Reading passage:
---
The office communication service Slack (NYSE:WORK) disappointed investors with its growth during corona crisis. Seems like I asked a fair question when a month ago I questioned if there is any strength left in WORK stock. Slack stock dropped 4.91% on Thursday and another 14% in after-hours trading session. Slack increased its sales in the first business quarter, which ended April 30, 50 percent year-over-year to $ 201.7 million. However, Slack was growing at a similar pace before – investors had expected the Corona crisis to boost business more. For the current quarter, Slack promised sales growth of up to 44 percent.
On the same day when Q1 results came out Slack tried to balance the news with a huge Amazon (NASDAQ: AMZN) collaboration deal. A new multi-year agreement between Amazon Web Services, Inc. and Slack should improve positioning against Microsoft teams
“The future of enterprise software will be driven by the combination of cloud services and workstream collaboration tools,” said Stewart Butterfield , CEO and co-founder of Slack.
---
Collected data entries:
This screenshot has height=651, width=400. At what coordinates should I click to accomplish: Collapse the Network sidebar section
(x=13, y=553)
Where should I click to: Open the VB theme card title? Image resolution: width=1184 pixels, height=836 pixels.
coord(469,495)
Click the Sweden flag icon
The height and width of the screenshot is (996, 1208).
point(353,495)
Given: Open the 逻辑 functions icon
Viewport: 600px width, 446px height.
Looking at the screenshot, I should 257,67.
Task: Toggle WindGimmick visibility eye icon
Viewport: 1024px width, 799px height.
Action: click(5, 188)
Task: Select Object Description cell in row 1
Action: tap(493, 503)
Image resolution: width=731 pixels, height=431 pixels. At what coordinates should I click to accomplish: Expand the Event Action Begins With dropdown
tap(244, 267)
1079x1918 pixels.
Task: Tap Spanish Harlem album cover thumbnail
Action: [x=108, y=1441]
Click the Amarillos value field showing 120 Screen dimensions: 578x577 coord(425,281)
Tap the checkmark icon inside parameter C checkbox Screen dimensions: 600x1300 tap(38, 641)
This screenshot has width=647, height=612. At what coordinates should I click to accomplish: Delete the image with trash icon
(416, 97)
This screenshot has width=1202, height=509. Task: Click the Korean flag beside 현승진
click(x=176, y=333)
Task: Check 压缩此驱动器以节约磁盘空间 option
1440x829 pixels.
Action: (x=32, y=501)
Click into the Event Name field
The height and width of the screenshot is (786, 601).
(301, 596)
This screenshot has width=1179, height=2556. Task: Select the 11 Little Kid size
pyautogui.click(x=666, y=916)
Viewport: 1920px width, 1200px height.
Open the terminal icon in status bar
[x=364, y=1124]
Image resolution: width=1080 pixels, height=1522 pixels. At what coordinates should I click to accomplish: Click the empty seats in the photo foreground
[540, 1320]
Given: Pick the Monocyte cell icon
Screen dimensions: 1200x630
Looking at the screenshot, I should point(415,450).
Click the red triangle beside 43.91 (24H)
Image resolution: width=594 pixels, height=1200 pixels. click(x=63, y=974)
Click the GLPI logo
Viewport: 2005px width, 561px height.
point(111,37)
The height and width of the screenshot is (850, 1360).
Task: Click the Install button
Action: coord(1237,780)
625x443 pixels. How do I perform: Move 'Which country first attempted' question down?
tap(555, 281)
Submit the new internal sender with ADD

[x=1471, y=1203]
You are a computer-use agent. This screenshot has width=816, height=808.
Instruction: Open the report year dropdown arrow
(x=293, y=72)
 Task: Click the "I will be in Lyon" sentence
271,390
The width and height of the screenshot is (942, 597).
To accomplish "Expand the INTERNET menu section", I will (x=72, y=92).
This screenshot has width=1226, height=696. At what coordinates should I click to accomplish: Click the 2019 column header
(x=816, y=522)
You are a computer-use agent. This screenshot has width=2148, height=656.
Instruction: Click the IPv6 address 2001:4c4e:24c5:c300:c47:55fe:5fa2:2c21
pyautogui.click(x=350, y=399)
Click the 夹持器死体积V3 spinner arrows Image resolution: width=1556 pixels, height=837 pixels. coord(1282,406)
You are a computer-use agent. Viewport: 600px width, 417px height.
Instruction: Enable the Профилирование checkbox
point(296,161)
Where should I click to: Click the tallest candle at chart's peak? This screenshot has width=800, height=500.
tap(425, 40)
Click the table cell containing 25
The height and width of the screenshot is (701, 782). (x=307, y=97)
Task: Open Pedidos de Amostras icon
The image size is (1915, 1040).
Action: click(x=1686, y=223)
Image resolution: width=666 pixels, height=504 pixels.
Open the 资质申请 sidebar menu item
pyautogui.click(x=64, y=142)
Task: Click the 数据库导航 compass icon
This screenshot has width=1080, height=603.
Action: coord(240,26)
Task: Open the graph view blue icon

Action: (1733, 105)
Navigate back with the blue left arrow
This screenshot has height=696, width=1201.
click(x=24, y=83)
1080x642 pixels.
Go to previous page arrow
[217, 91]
---
Work task A:
Answer each question using the passage on Slack's quarterly results.
(i) By what percentage did Slack stock drop on Thursday?
(ii) With which company did Slack sign a new multi-year agreement?
(iii) Who is named as CEO and co-founder of Slack?
Work task B: Print the passage on Slack's quarterly results from "On the same" up to and including "co-founder of Slack.".
Work task C: Carry on the passage on Slack's quarterly results from its last sentence.

Exercise result A:
(i) 4.91%
(ii) Amazon Web Services, Inc.
(iii) Stewart Butterfield

Exercise result B:
On the same day when Q1 results came out Slack tried to balance the news with a huge Amazon (NASDAQ: AMZN) collaboration deal. A new multi-year agreement between Amazon Web Services, Inc. and Slack should improve positioning against Microsoft teams
“The future of enterprise software will be driven by the combination of cloud services and workstream collaboration tools,” said Stewart Butterfield , CEO and co-founder of Slack.

Exercise result C:
But someone came to rain on their parade, and that is Google. In an email to G Suite administrators on Thursday evening, Google announced that Google Currents will be officially launched on July 6.
Share ideas with employees and gather input through meaningful, focused discussions on topics that matter to your organization.Current description, seems pretty much like Slack
While Currents may be just a re-skinned Google+ you must have in mind that everyone and his dog have Google account that offers everything from Cloud to Chat and Docs.
The biggest blow to Slack, in my opinion, is the fact that some things are clearer after coronavirus crisis. Seems like the worker of the future will prefer video and voice (Zoom) interaction rather than hitting a keyboard.